Dynamic Engineering SpaceWire designs provide independent and highly programmable channels [ports]. The RX and TX functions are independent for full duplex operation with internal tokens passed to support the SpaceWire FCT based flow control.

Time code handling is supported for both generating and receiving / retransmitting. The local time can be transmitted at programmable intervals, or time code received on the IO channels can be used internally as well as re-routed to the other channels.

Each port has memory optimized to efficiently transfer data to/from the system bus. The memory is in the form of FIFOs. The base design models have internal memory with options to add external devices.

The reference software supports internal and external loop-back tests. The tests can be used for BIT, and software development. Programmable FIFO flags are supported for interrupt and polled operation. Programmable Almost Full, Programmable Almost Empty, plus Full, and Empty. The programmable flags can be set to any depth to allow software a programmable delay from event to empty or full. The interrupts can be uswed to optimize effective memory size with system latency.

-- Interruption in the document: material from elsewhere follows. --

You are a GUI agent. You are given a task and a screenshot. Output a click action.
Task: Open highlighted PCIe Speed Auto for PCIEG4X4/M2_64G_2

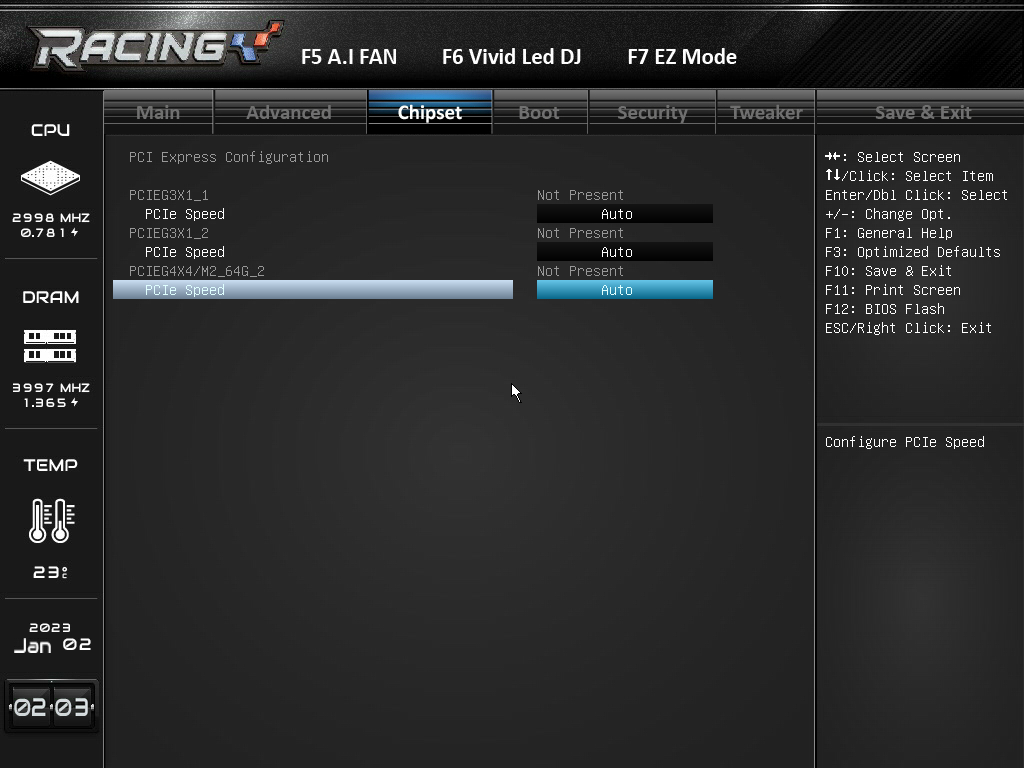(624, 290)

The SpaceWire protocol has flow control. The local memory on the SpaceWire IO device will not overrun. In situations where the data being sent to the SpaceWire card is not buffered [at the transmitter] it is recommended to use a "-128RX" model with large FIFOs on port 0 and 1. The issue is upstream - if there is an unbuffered or under-buffered data source that will lose data if the link is throttled back, the larger FIFOs will help. The larger FIFOs will provide more room to accumulate data if the system is not ready to allow a DMA transfer from the SpaceWire IO immediately.

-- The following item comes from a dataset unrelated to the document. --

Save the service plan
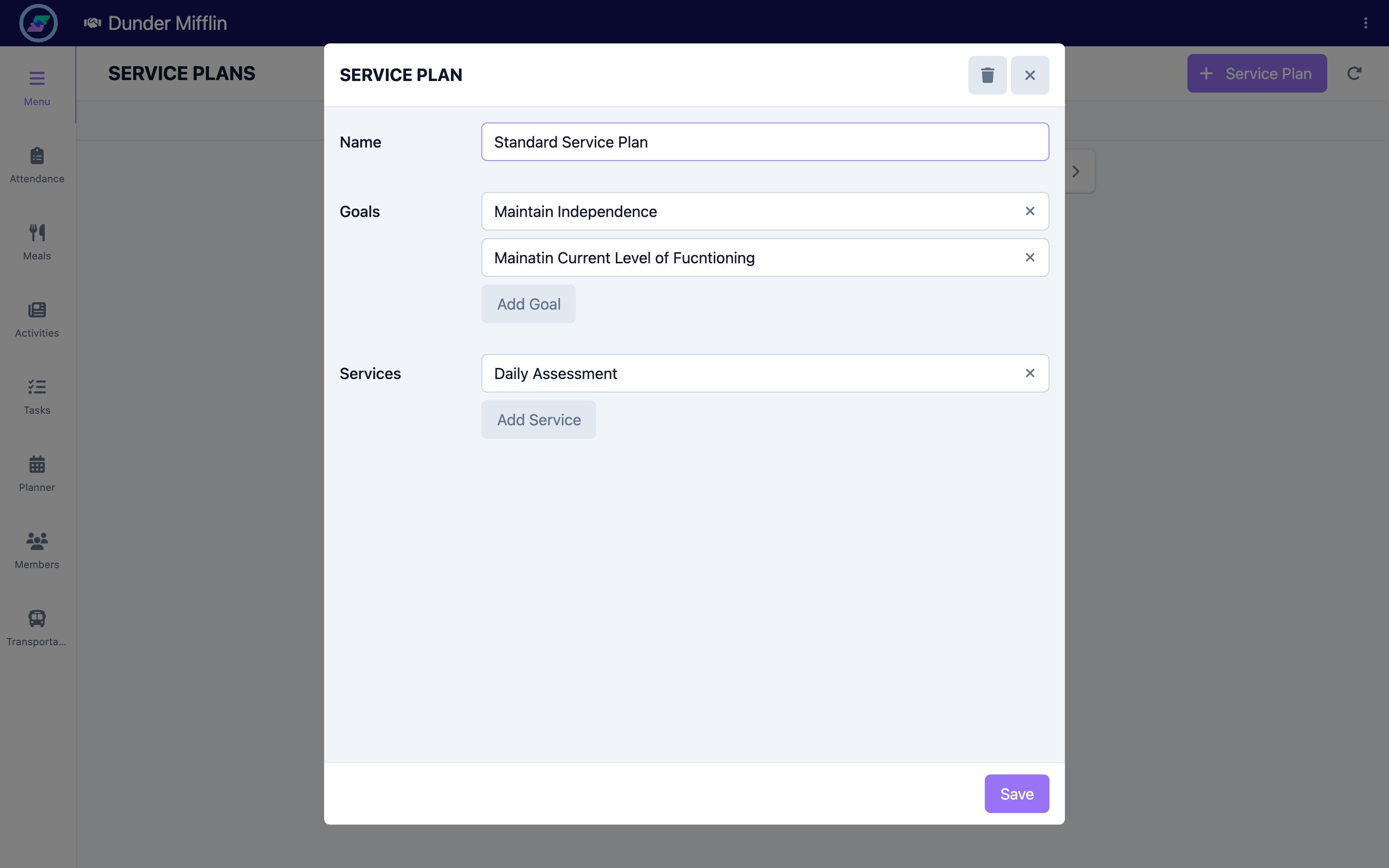This screenshot has width=1389, height=868. (1017, 794)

The DMA transfers are higher bandwidth than the SpaceWire transfers allowing the system to catch-up once the DMA transfers restart. At 100 MHz and 80% data transfer the 128x32 FIFO will provide about 52 mS of data storage. The host would have to ignore the SpaceWire interrupt requests for longer than 52 mS before throttling would occur. In most systems this is sufficient time to stay out of the throttled mode. To unload a full FIFO with DMA running it will take 128K/33M = .4mS → the unload to load multiplier is strongly in favor of the host side allowing the host to catch-up to the SpaceWire link once the delaying event has passed. For even more storage chose one of our new DDR enhanced designs.

K vs BK
Dynamic Engineering offers adapters with revision K FLASH and revision BK. The original memory map from 2004 is utilized for the K model SpaceWire designs. This model can be the best choice to support previously developed systems or add-ons to already fielded systems.

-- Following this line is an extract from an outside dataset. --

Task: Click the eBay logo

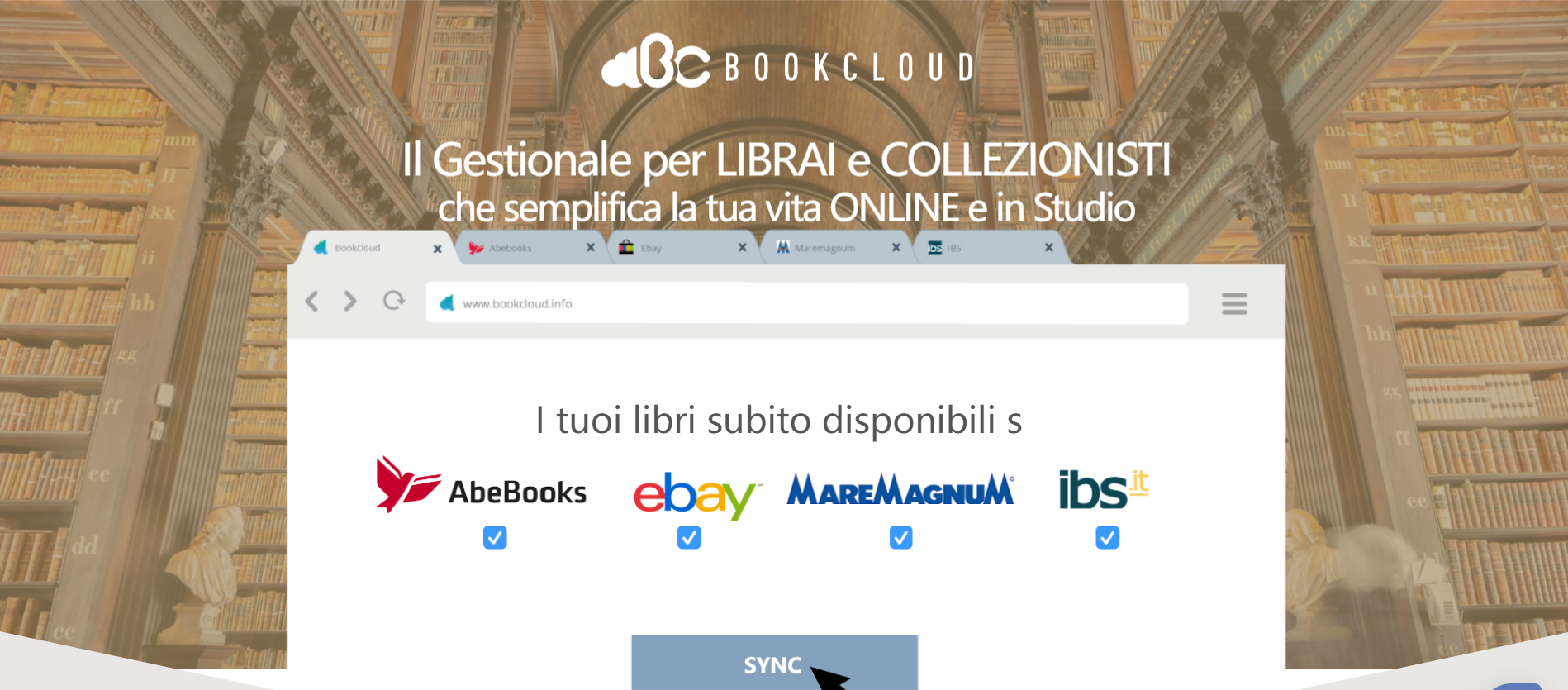Action: click(696, 494)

The BK model is intended for new development or where a previously developed system can make use of the new features. All new development is on the BK platform. The Beyond K models have larger FIFOs, larger segment sizes for DMA, new memory map to support additional status information and control registers.

Available RMAP support for Linux. [Windows coming] When coupled with the current Dynamic Engineering Linux Driver package, the RMAP package supports read, write, read-modify-write and read multiiple. ECSS-ES-50-12C and ECSS-E-50-11C are the pertinent SpaceWire specifications implemented. The RMAP implementation can be adapted to other [3rd party] SW packages.

Available SpaceWire Monitor design. The Monitor design passes data between ports 0 and 1. Connect the two ports to be monitored to port0 and port1. Port 0 and Port 1 will communicate with very low latency [pS]. The traffic between the ports is monitored, decoded and stored in parallel. The application uses DMA to transfer the two pors received data to host memory. The data is time tagged. Windows and Linux support.

AvailableSpaceWire Windows package 2p0 released. Updated to support Type 4 designs enhanced with DDR. SW package automatically switches between types 1-3 and 4 for access control to the HW. Additional controls to set the DDR boundaries [defaults will work for most designs].